In 1963 Spring Road Evangelical Church took over responsibility for the Strict Baptist church known as Hedge End Baptist Chapel. The work had closed for 6 months. Jean Small (nee Warren) worked at Hedge End as a missionary from 1966 to 1969 and the work progressed fruitfully. Both Paul Brown and Henry Sant had special responsibilities for Hedge End, and in 1978 Hedge End Baptist Chapel became an independent church, calling Henry Sant as its Pastor.

Another venture, The Mayflower Christian Bookshop, was commenced in October 1976, under the spiritual oversight of the church, and continues to expand its work.

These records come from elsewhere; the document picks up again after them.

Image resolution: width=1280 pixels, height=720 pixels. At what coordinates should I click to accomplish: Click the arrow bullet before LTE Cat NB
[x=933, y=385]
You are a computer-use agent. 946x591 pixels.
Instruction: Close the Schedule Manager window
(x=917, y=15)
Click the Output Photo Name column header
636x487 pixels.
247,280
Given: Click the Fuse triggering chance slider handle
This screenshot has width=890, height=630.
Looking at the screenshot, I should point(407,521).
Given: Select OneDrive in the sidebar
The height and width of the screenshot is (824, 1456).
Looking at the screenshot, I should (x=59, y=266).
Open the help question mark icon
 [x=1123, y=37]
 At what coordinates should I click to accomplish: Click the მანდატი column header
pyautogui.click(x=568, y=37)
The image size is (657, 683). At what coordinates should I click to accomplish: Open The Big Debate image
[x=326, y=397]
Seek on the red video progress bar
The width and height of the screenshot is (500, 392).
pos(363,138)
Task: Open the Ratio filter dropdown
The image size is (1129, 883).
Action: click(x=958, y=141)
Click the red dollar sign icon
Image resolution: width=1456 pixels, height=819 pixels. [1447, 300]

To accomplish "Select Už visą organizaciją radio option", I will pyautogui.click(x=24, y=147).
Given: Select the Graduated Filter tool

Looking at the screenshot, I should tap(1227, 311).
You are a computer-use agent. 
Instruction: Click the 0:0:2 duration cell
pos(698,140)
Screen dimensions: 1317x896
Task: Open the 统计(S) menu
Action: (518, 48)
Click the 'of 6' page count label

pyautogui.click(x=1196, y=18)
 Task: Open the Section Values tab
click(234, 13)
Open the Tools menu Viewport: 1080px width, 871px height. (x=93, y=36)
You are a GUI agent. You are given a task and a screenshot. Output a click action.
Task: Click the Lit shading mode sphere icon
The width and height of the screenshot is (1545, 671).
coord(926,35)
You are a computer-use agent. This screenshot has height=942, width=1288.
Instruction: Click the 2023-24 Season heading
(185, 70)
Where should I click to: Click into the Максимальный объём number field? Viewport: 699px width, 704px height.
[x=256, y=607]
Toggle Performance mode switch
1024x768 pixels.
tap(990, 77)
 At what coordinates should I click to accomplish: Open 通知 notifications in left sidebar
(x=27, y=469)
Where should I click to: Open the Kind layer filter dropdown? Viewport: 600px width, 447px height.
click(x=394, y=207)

As with the work at Hedge End and the Bookshop, David initiated 'Mayflower Tracts' and the publishing of regular church Bulletins for use by about 25 other churches, carrying out most of the writing himself. Besides the work of the pastorate he has also written a number of books and articles, a list of which is given below. By playing a leading part in a campaign against a 1976 Southampton City Counsil decision to host a homosexual conference and, more recently, speaking out against proposals by the same council to involve itself in the legalisation and regulation of prostitution in the city, David has become well-known in Southampton for his strongly-held views on moral issues and has been interviewed by national and local press, radio and television.

Spring Road Evangelical Church continues to grow, in the goodness of God, under the ministry of its pastor, David Fountain. The members are deeply thankful to God for both David and Frances, his wife, and wish them a truly HAPPY 25TH ANNIVERSARY.